Tarefas a realizar:
(1) Na reportagem sobre os abusos no Chile, em que mês ocorreu a investigação liderada pelo Vaticano?
(2) Com base na reportagem sobre os abusos no Chile, explique o que levou o Papa Francisco a convocar uma cúpula de emergência em Roma.
(3) Retome a reportagem sobre os abusos no Chile a partir do ponto em que ela termina.

26 Mai 2018
As apostas em jogo são altas, e devemos esperar e rezar para que o papa entenda bem isso.
A reportagem é de Robert Mickens, publicada em La Croix Internacional, 25-05-2018. A tradução é de Moisés Sbardelotto.
O escândalo profundamente perturbador do abuso sexual clerical no Chile e seu encobrimento pelas lideranças da Igreja no país continuam indo de mal a pior.
Depois de uma investigação liderada pelo Vaticano em fevereiro, que levou o Papa Francisco a convocar uma cúpula de emergência em Roma com toda a hierarquia chilena, houve um fluxo aparentemente ininterrupto de novos casos revelados de crimes sexuais contra jovens.
Primeiro, houve uma reportagem sobre um círculo organizado de pedofilia (ou pelo menos de efebofilia) em uma diocese ao norte da capital, Santiago, onde padres estiveram envolvidos na troca de imagens pornográficas de menores e informações sobre como se envolver sexualmente com esses adolescentes.
Agora, há aqueles no país sul-americano que afirmam que esse cartel de abusos não se limita a uma diocese, mas envolve várias outras dioceses.

Dados fornecidos:
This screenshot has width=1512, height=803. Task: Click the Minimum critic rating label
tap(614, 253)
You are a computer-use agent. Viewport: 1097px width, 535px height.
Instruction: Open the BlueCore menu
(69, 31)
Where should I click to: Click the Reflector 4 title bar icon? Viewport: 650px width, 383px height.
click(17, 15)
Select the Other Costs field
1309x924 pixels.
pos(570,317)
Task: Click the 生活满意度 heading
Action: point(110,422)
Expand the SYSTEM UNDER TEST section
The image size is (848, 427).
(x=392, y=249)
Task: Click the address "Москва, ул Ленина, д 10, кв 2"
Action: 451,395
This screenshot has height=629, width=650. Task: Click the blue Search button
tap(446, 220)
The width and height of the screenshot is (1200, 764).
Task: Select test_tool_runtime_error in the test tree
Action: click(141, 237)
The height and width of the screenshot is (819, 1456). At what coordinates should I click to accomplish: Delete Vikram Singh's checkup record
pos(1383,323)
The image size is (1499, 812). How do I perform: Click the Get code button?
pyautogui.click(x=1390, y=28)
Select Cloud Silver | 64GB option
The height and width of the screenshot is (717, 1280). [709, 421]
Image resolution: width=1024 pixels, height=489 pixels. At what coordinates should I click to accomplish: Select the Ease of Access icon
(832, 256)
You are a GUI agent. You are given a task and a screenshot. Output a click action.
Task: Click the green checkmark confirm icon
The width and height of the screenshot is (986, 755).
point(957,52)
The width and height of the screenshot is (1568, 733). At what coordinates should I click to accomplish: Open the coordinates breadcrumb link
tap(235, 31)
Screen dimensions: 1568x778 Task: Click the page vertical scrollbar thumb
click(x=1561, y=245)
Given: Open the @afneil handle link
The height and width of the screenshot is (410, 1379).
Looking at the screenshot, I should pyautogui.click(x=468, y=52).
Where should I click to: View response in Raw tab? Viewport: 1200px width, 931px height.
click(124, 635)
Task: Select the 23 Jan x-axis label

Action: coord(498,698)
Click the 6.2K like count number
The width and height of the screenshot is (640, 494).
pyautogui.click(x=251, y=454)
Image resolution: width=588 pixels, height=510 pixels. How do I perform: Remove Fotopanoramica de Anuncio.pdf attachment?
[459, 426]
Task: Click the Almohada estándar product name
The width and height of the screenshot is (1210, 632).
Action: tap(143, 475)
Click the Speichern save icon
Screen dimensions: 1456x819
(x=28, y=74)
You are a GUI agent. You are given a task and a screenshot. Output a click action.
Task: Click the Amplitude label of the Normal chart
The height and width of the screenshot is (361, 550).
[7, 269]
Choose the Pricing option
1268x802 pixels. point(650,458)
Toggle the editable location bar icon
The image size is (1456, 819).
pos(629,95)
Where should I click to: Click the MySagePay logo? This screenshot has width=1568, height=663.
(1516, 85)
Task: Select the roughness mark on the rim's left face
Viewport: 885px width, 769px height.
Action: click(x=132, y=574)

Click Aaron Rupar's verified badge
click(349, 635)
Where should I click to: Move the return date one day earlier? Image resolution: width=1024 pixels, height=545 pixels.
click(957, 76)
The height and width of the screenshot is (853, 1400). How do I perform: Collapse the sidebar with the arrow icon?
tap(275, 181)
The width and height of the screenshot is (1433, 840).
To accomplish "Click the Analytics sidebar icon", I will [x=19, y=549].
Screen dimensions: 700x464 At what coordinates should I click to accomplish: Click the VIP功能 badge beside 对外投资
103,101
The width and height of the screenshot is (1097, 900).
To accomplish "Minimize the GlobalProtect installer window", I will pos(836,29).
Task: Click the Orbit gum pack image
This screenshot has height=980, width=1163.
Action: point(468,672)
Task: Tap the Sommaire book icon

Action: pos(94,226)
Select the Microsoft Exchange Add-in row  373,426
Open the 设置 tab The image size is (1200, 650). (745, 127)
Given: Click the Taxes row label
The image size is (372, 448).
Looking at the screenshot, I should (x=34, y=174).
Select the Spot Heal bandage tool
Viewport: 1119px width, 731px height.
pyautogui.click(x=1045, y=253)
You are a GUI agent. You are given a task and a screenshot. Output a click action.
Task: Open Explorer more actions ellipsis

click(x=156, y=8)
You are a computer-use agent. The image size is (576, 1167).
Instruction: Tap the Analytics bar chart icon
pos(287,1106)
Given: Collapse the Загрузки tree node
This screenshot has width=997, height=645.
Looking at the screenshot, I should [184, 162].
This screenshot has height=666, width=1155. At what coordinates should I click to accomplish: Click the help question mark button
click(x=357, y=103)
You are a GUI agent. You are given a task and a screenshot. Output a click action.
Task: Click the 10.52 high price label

Respostas do exercício:
(1) Em fevereiro.

(2) Foi uma investigação liderada pelo Vaticano em fevereiro que levou o Papa Francisco a convocar essa cúpula. Ela se deu em Roma, com toda a hierarquia chilena.

(3)
Então, na quinta-feira, 24, a Arquidiocese de Santiago admitiu publicamente que seu chanceler, o Pe. Óscar Muñoz Toledo, entregou-se às autoridades da Igreja em janeiro passado por ter abusado sexualmente de jovens.
O que torna esse caso ainda mais dramático é o fato de que o padre de 56 anos estava encarregado de lidar com as denúncias de abuso sexual clerical em Santiago – incluindo aquelas contra o predador em série Fernando Karadima, que tem sido a figura central na crise dos abusos no Chile.
A arquidiocese alega que suspendeu o Pe. Muñoz imediatamente, depois que ele se entregou há mais de cinco meses, e, em seguida, o denunciou à Congregação para a Doutrina da Fé.
No entanto, parece que a equipe arquidiocesana não notificou as autoridades civis no Chile.
Pode-se apenas imaginar o que mais virá à tona nessa horrível saga. E é preciso se perguntar seriamente se a Igreja Católica no Chile é a única na América Latina onde padres e bispos se envolveram em abusos de menores e, depois, em conspirações para manter tudo em segredo.
O falecido cardeal Dario Castrillón Hoyos, um prelado conservador colombiano que morreu na semana passada aos 88 anos, notoriamente ridicularizou a sugestão de que os abusos sexuais do clero poderiam ser um fenômeno mundial.
Em 2002, quando ele era prefeito da Congregação para o Clero, no exato momento em que a crise dos abusos sexuais estava explodindo nos Estados Unidos, Castrillón sugeriu que esse era um problema limitado ao mundo de língua inglesa.
Mais tarde, descobriu-se que o cardeal havia elogiado um bispo na França que se recusou a denunciar um padre abusador aos agentes da lei ou a cooperar com a investigação civil.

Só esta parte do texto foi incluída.